Aspirin and other nonsteroidal anti-inflammatory drugs (NSAIDs) should be used with caution, especially in people aged over 60 years and those who are taking corticosteroids, bisphosphonates, or other antithrombotic drugs.[24][25]​​​ Concurrent use of a proton-pump inhibitor (PPI) has been shown to reduce the risk of gastrointestinal (GI) complications in patients taking long-term aspirin therapy and/or oral anticoagulants.[35][36][37]​​​​​

PPIs prevent peptic ulcers and complications in people who require NSAID therapy.[38] However, guidelines suggest considering a test and treat strategy for Helicobacter pyloribefore starting long-term NSAID therapy, as H pylori eradication has been shown to protect against aspirin-associated peptic ulcer bleeding.[33][39]

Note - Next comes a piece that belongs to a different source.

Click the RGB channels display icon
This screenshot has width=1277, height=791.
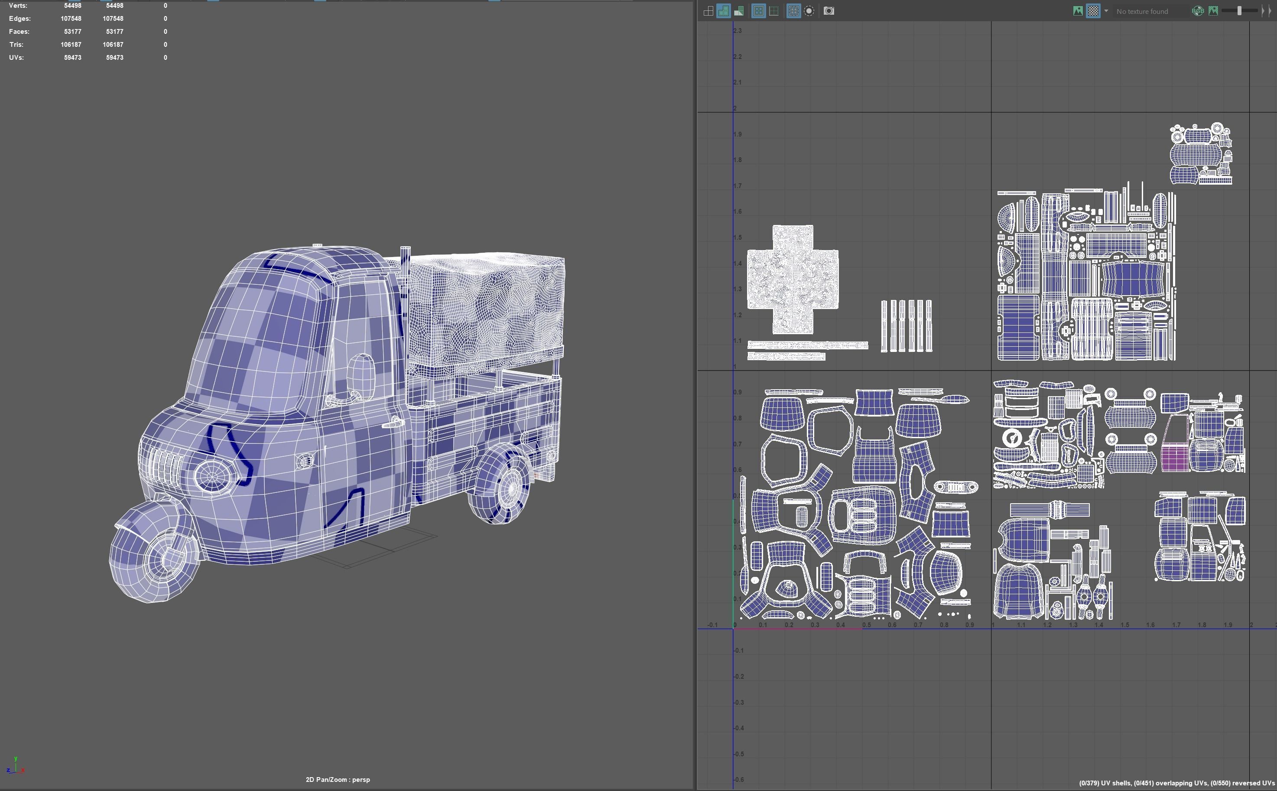coord(1198,11)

PPI therapy may be more effective than misoprostol (a prostaglandin E1 analog) for the prevention of GI ulcers in people prescribed long-term NSAID therapy. [ Cochrane Clinical Answers logo ] ​ Compliance with misoprostol (particularly at high doses) may be compromised by GI adverse effects, including abdominal cramping and diarrhea.

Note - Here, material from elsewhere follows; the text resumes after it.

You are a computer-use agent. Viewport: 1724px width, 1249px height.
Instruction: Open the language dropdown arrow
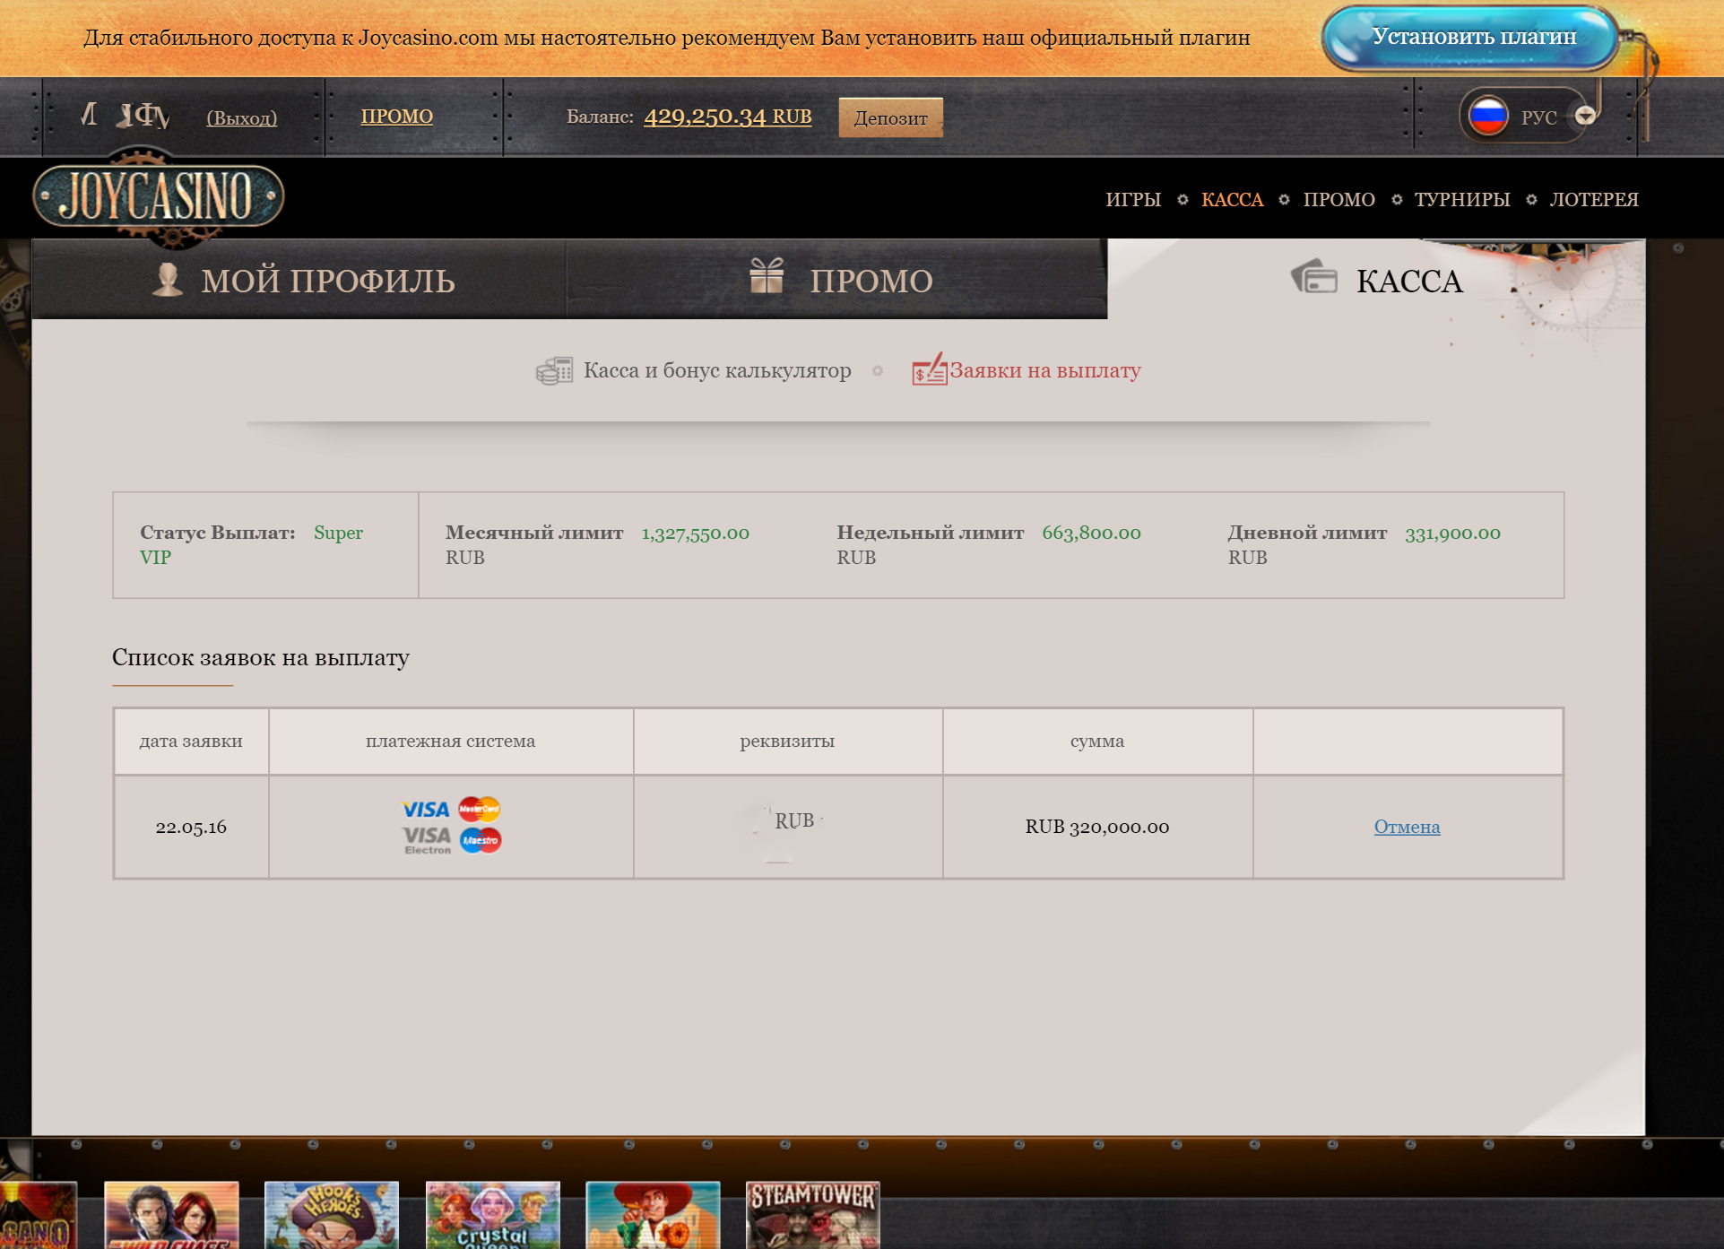[1585, 116]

Prophylactic use of a PPI is appropriate for patients in intensive care, who are deemed at high risk of GI bleeding due comorbidities such as chronic liver disease, or have coexisting conditions such as coagulopathy, shock, or liver disease.[34]​​[40]​ Mechanical ventilation by itself is no longer considered a risk factor.[34][41]​​​​ All critically ill adults with factors that likely increase the risk for stress-related upper GI bleeding should receive either a PPI or a H2 antagonists to prevent bleeding.[42][34]​​​​ Prophylaxis should be discontinued when critical illness is no longer evident or the risk factor(s) is no longer present despite ongoing critical illness.[34]​ Discontinuation of stress ulcer prophylaxis before transfer out of the intensive care unit is necessary to prevent inappropriate prescribing.[43]

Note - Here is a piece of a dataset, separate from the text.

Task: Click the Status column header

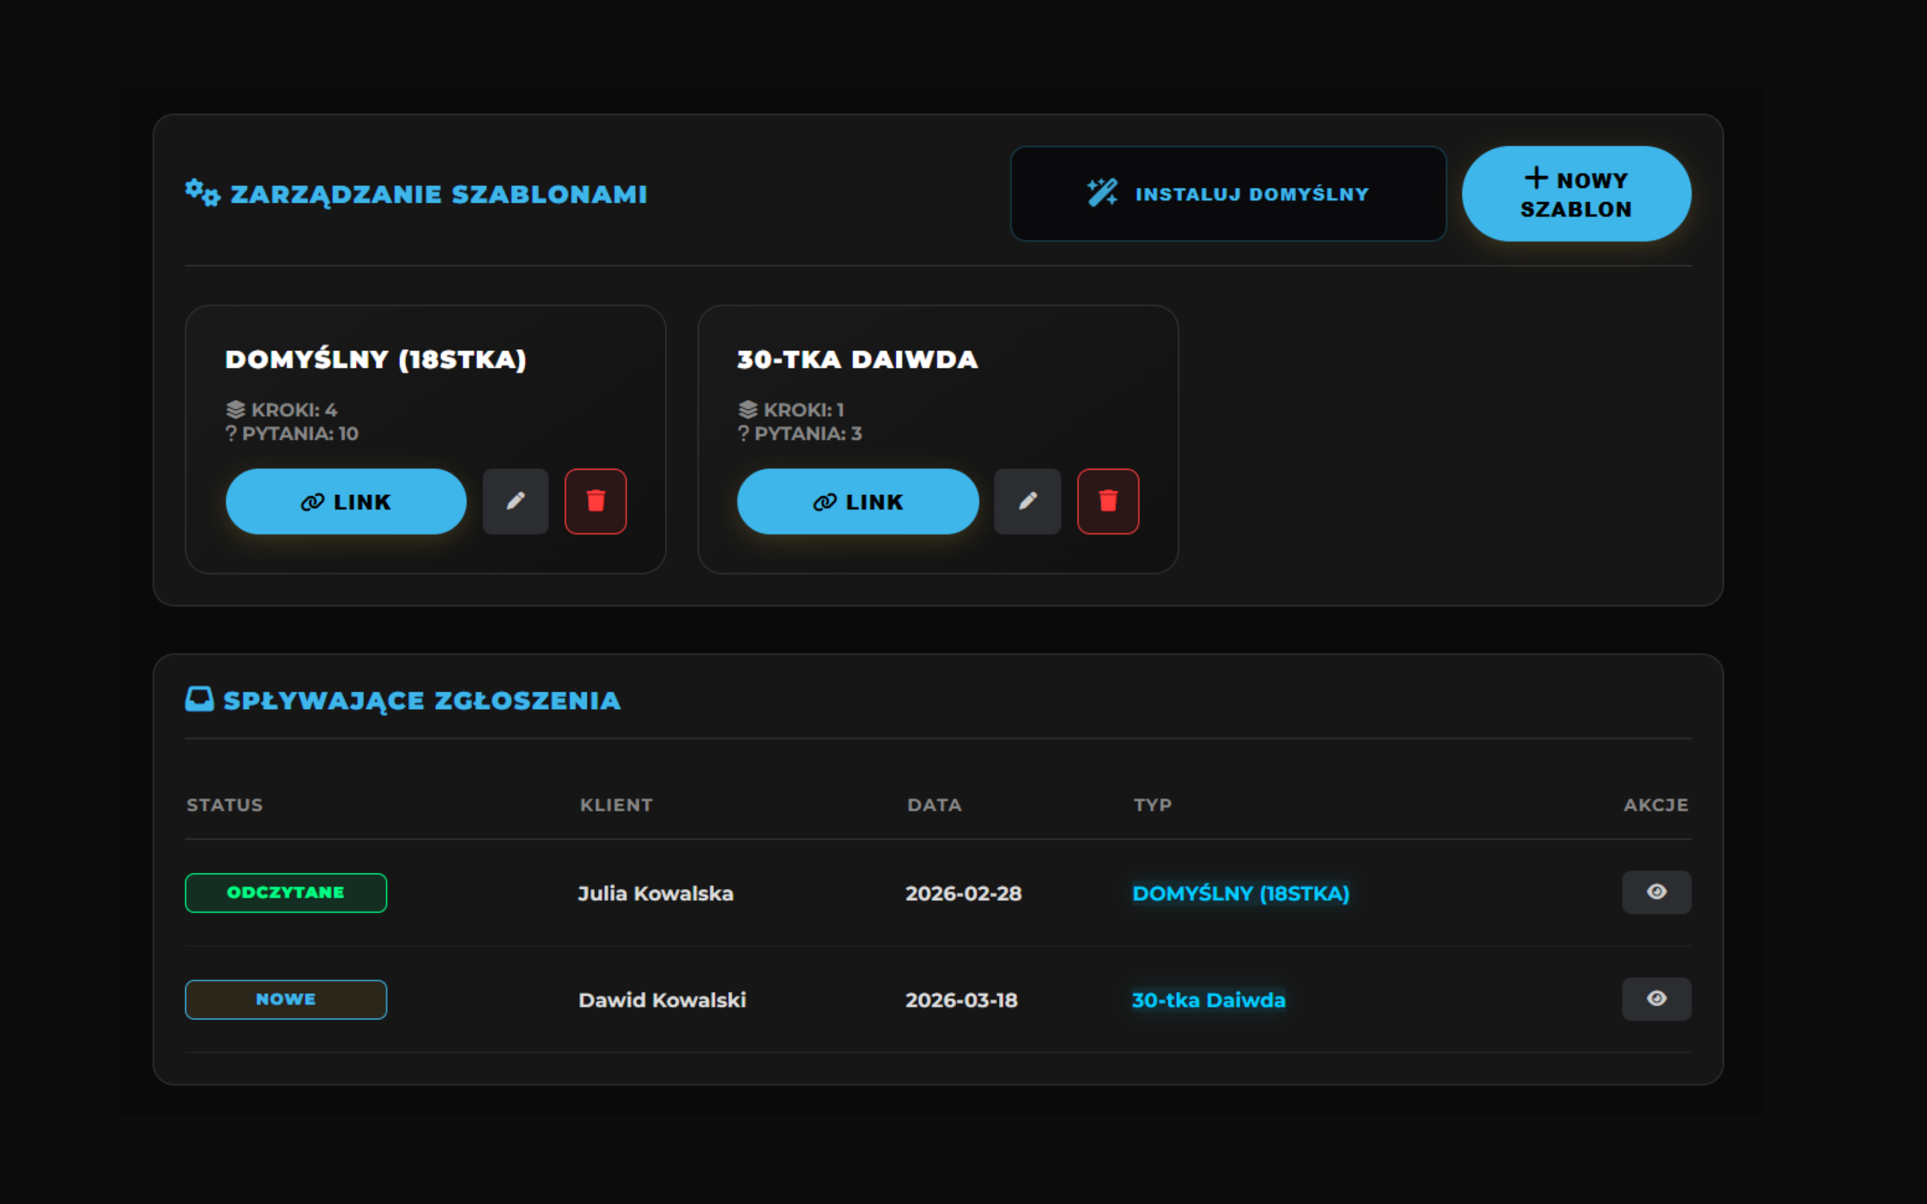Action: tap(225, 805)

Evidence from one double-blind randomized trial suggests that PPIs and H2 antagonists have similar efficacy in reducing the risk of upper GI or ulcers in people taking low-dose aspirin.[44]​ A meta-analysis that evaluated H2 antagonists, PPIs, and prostaglandin analogs found that PPIs were more effective in preventing bleeding from ulcers than H2 antagonists and prostaglandin analogs.[45] PPIs were also more effective in healing ulcers and preventing recurrent bleeding and the need for blood transfusion.[45]

Secondary prevention

While avoidance of nonsteroidal anti-inflammatory drugs (NSAIDs) and cigarette smoking may decrease the risk of recurrence, the role of alcohol intake is less certain. Nonetheless, avoidance of excessive alcohol intake is usually recommended. Guidance from the American Gastroenterological Association supports the long-term use of proton-pump inhibitors (>8 weeks) for the secondary prevention of peptic ulcers in patients taking aspirin or other NSAIDs at high risk for upper gastrointestinal bleeding (e.g., older than 60 years of age, severe medical comorbidity, using a second NSAID, taking an antithrombotic drug, or taking an oral corticosteroid).[85]